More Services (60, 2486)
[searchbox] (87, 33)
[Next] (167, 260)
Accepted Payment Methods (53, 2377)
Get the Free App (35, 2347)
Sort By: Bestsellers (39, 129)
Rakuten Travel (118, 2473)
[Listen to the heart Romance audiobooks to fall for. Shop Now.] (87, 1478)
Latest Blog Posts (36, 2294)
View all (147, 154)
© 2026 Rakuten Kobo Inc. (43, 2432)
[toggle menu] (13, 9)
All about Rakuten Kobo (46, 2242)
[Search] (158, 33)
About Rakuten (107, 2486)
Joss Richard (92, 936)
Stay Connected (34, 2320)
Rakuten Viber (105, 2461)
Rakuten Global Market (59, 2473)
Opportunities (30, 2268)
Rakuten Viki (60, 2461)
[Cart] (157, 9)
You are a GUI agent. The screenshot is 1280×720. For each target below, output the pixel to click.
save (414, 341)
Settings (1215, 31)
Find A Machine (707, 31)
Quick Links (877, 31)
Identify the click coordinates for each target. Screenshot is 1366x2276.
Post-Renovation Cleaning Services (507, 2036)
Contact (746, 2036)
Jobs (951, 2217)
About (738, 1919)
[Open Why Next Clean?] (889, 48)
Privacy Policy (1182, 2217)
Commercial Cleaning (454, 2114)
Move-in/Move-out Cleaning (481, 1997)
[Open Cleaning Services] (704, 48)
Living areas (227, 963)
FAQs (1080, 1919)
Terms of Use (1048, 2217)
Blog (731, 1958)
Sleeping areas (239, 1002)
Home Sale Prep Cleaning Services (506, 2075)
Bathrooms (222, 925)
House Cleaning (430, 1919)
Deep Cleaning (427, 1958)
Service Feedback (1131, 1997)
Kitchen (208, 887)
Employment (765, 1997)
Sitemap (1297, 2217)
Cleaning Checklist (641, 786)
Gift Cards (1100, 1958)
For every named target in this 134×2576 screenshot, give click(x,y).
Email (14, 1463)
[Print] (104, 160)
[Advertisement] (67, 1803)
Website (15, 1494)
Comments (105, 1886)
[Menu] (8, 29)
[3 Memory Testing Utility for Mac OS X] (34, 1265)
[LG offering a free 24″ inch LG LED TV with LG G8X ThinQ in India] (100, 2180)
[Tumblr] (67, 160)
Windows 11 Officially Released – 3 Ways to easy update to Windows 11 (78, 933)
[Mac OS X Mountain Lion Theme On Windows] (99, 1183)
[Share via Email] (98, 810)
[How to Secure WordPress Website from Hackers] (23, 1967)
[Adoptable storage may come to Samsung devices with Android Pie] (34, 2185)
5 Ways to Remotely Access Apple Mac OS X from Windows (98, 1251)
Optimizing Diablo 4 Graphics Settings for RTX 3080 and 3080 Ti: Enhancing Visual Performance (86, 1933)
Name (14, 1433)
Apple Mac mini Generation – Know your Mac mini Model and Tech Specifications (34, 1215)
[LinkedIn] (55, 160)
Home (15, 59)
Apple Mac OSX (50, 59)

WORK ITEM – Using the entries, state how many of their lines hold "Services"; give the number and no more.

TASK OUTPUT – 4